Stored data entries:

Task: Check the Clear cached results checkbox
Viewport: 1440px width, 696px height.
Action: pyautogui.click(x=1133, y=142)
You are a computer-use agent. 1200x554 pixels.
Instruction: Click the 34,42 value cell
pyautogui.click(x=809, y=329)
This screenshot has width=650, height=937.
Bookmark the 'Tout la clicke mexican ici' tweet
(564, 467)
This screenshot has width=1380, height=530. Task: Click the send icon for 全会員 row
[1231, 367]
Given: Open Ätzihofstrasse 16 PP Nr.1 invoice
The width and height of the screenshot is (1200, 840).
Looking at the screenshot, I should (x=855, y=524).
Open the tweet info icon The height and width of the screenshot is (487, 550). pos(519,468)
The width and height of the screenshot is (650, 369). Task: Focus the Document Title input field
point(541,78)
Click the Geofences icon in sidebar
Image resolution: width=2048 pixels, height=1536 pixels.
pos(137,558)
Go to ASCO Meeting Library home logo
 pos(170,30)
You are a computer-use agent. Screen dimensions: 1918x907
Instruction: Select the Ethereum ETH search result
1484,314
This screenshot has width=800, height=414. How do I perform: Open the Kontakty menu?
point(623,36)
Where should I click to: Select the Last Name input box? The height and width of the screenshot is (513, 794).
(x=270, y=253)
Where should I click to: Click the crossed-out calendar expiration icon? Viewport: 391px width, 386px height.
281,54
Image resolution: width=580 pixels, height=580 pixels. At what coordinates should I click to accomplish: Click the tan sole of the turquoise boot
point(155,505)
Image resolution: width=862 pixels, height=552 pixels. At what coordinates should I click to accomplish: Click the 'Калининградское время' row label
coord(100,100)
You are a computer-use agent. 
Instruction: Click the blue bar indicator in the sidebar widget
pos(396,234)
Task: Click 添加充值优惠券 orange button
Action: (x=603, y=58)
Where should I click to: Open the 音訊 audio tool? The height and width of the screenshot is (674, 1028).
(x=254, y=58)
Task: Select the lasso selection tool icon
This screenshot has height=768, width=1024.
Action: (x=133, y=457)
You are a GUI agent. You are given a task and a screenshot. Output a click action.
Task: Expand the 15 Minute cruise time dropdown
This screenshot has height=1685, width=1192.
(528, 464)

#### WRITTEN INSTRUCTION:
Copy everything from the line containing "You are a GUI" down to the end of the material, requests included. Offset each coordinate in the answers by adding 23.

#### RIGHT ANSWER:
You are a GUI agent. You are given a task and a screenshot. Output a click action.
Task: Expand the 15 Minute cruise time dropdown
This screenshot has height=1685, width=1192.
(551, 487)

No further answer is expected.